**Required action**: Please restate every line below exactly, without any pictures.

-- Supplied records follows --

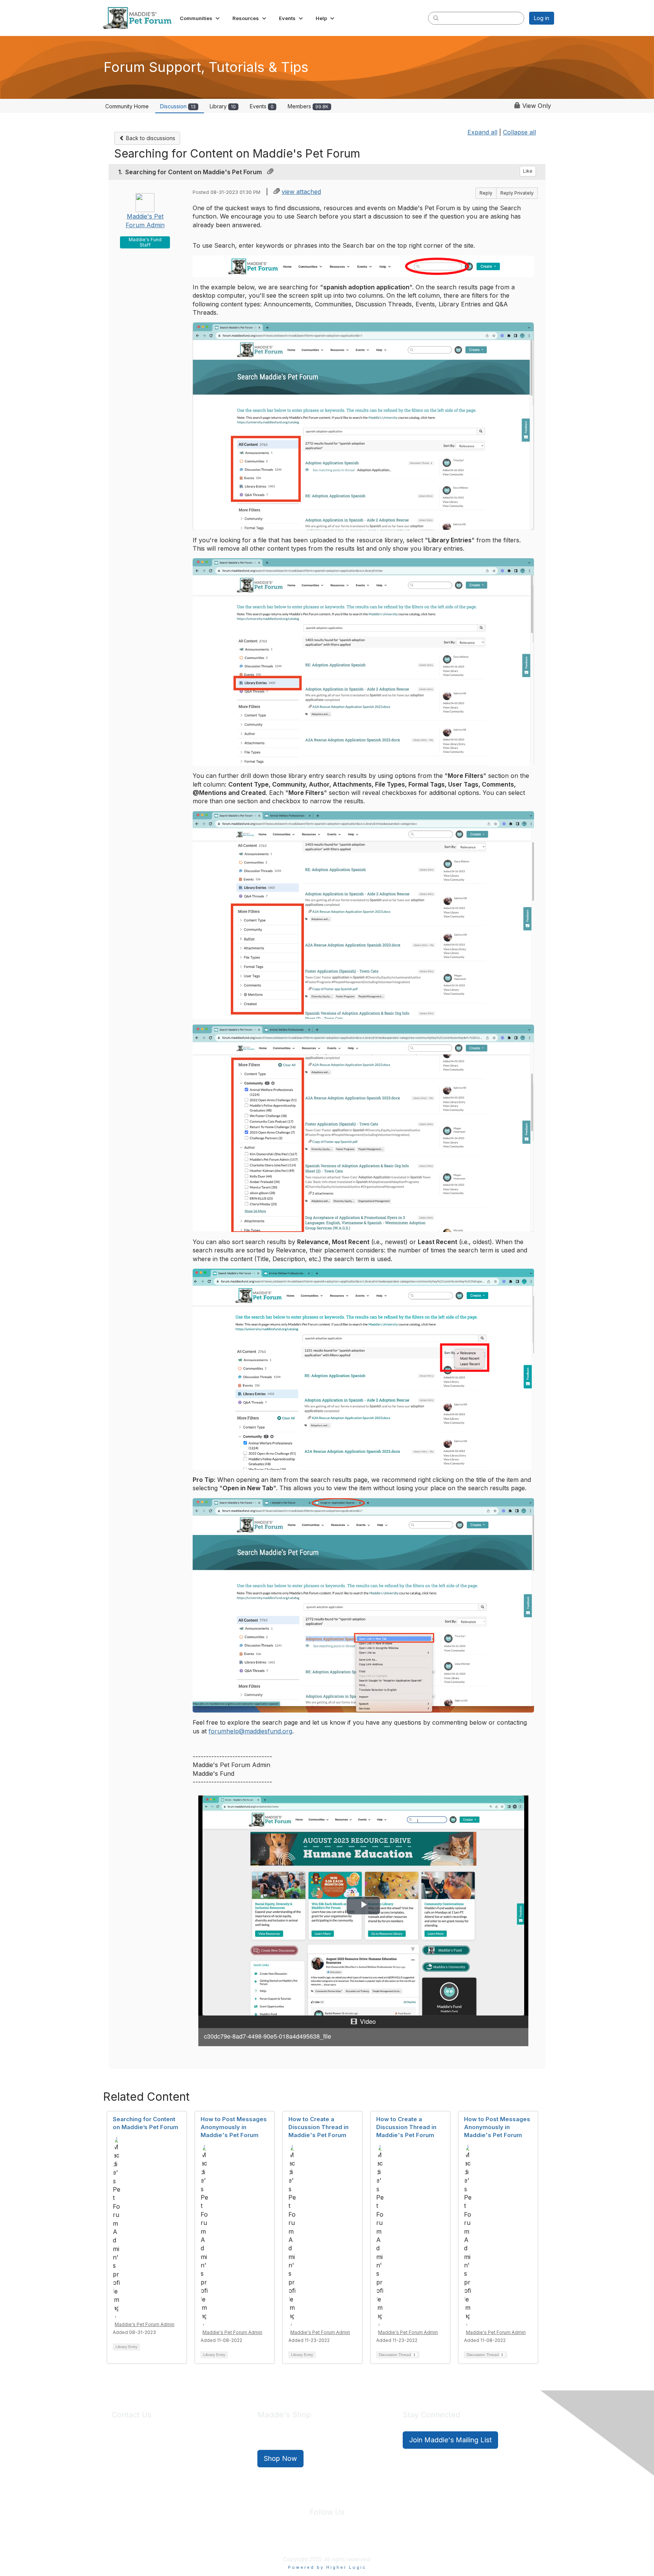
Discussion (178, 106)
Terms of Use (343, 2542)
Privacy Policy (304, 2542)
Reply (486, 193)
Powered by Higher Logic (327, 2567)
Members (308, 106)
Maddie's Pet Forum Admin (144, 2324)
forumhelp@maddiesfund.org (250, 1731)
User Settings (383, 2542)
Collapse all (519, 132)
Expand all (482, 132)
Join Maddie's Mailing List (450, 2440)
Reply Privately (517, 193)
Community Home (127, 106)
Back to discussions (150, 138)
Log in (541, 18)
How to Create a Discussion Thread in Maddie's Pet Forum (318, 2127)
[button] (200, 18)
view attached (301, 191)
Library (223, 106)
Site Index (267, 2542)
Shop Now (280, 2458)
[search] (436, 18)
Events (262, 106)
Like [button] (528, 171)
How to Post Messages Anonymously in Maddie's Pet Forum (234, 2127)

-- Supplied records concluded --

**Answer area**:
Discussion (178, 106)
Terms of Use (343, 2542)
Privacy Policy (304, 2542)
Reply (486, 193)
Powered by Higher Logic (327, 2567)
Members (308, 106)
Maddie's Pet Forum Admin (144, 2324)
forumhelp@maddiesfund.org (250, 1731)
User Settings (383, 2542)
Collapse all (519, 132)
Expand all (482, 132)
Join Maddie's Mailing List (450, 2440)
Reply Privately (517, 193)
Community Home (127, 106)
Back to discussions (150, 138)
Log in (541, 18)
How to Create a Discussion Thread in Maddie's Pet Forum (318, 2127)
[button] (200, 18)
view attached (301, 191)
Library (223, 106)
Site Index (267, 2542)
Shop Now (280, 2458)
[search] (436, 18)
Events (262, 106)
Like [button] (528, 171)
How to Post Messages Anonymously in Maddie's Pet Forum (234, 2127)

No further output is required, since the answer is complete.